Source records
_ _ _ _ _
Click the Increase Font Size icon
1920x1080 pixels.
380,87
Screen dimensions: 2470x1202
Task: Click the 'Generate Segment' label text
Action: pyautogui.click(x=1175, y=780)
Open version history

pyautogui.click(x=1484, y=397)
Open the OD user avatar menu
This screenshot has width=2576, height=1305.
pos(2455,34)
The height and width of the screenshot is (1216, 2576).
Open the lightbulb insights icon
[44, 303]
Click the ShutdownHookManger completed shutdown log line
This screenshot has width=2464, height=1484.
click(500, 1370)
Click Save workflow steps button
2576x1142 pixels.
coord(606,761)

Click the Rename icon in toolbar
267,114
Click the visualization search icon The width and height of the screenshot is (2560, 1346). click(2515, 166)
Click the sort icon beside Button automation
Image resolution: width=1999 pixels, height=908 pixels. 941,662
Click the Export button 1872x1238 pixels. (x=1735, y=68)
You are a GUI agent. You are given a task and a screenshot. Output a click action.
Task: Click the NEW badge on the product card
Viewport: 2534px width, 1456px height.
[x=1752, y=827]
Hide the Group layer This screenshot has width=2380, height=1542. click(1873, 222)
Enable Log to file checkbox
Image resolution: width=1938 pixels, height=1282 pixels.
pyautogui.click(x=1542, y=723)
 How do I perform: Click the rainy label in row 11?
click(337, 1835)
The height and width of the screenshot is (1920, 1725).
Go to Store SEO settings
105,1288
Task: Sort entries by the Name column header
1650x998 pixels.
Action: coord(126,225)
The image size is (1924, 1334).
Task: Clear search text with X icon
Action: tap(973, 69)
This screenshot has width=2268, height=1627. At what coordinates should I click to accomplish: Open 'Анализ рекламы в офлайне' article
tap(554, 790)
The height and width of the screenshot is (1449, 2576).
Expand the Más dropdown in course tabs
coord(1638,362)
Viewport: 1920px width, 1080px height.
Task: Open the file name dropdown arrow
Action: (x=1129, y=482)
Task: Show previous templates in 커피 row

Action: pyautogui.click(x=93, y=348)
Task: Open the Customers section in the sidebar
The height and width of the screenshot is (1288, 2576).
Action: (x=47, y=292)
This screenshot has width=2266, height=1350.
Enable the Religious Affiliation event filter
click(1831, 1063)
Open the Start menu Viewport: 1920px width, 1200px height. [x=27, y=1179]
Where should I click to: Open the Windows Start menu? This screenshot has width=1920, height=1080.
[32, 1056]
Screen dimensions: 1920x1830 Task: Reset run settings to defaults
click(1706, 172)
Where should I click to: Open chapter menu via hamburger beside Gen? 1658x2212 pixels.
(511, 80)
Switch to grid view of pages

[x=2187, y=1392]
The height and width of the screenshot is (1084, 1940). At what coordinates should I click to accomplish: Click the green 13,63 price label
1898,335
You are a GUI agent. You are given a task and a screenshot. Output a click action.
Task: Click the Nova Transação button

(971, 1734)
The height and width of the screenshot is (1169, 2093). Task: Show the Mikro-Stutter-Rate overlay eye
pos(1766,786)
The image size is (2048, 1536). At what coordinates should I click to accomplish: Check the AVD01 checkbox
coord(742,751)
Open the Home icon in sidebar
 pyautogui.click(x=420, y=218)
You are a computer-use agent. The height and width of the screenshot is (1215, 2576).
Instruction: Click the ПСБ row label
_ _ _ _ _
= Activity =
The expected output is an exact copy of all the records above.

= Response to the exercise =
Click the Increase Font Size icon
1920x1080 pixels.
380,87
Screen dimensions: 2470x1202
Task: Click the 'Generate Segment' label text
Action: pyautogui.click(x=1175, y=780)
Open version history

pyautogui.click(x=1484, y=397)
Open the OD user avatar menu
This screenshot has width=2576, height=1305.
pos(2455,34)
The height and width of the screenshot is (1216, 2576).
Open the lightbulb insights icon
[44, 303]
Click the ShutdownHookManger completed shutdown log line
This screenshot has width=2464, height=1484.
click(500, 1370)
Click Save workflow steps button
2576x1142 pixels.
coord(606,761)

Click the Rename icon in toolbar
267,114
Click the visualization search icon The width and height of the screenshot is (2560, 1346). click(2515, 166)
Click the sort icon beside Button automation
Image resolution: width=1999 pixels, height=908 pixels. 941,662
Click the Export button 1872x1238 pixels. (x=1735, y=68)
You are a GUI agent. You are given a task and a screenshot. Output a click action.
Task: Click the NEW badge on the product card
Viewport: 2534px width, 1456px height.
[x=1752, y=827]
Hide the Group layer This screenshot has width=2380, height=1542. click(1873, 222)
Enable Log to file checkbox
Image resolution: width=1938 pixels, height=1282 pixels.
pyautogui.click(x=1542, y=723)
 How do I perform: Click the rainy label in row 11?
click(337, 1835)
The height and width of the screenshot is (1920, 1725).
Go to Store SEO settings
105,1288
Task: Sort entries by the Name column header
1650x998 pixels.
Action: coord(126,225)
The image size is (1924, 1334).
Task: Clear search text with X icon
Action: tap(973, 69)
This screenshot has width=2268, height=1627. At what coordinates should I click to accomplish: Open 'Анализ рекламы в офлайне' article
tap(554, 790)
The height and width of the screenshot is (1449, 2576).
Expand the Más dropdown in course tabs
coord(1638,362)
Viewport: 1920px width, 1080px height.
Task: Open the file name dropdown arrow
Action: (x=1129, y=482)
Task: Show previous templates in 커피 row

Action: pyautogui.click(x=93, y=348)
Task: Open the Customers section in the sidebar
The height and width of the screenshot is (1288, 2576).
Action: (x=47, y=292)
This screenshot has width=2266, height=1350.
Enable the Religious Affiliation event filter
click(1831, 1063)
Open the Start menu Viewport: 1920px width, 1200px height. [x=27, y=1179]
Where should I click to: Open the Windows Start menu? This screenshot has width=1920, height=1080.
[32, 1056]
Screen dimensions: 1920x1830 Task: Reset run settings to defaults
click(1706, 172)
Where should I click to: Open chapter menu via hamburger beside Gen? 1658x2212 pixels.
(511, 80)
Switch to grid view of pages

[x=2187, y=1392]
The height and width of the screenshot is (1084, 1940). At what coordinates should I click to accomplish: Click the green 13,63 price label
1898,335
You are a GUI agent. You are given a task and a screenshot. Output a click action.
Task: Click the Nova Transação button

(971, 1734)
The height and width of the screenshot is (1169, 2093). Task: Show the Mikro-Stutter-Rate overlay eye
pos(1766,786)
The image size is (2048, 1536). At what coordinates should I click to accomplish: Check the AVD01 checkbox
coord(742,751)
Open the Home icon in sidebar
 pyautogui.click(x=420, y=218)
You are a computer-use agent. The height and width of the screenshot is (1215, 2576).
Instruction: Click the ПСБ row label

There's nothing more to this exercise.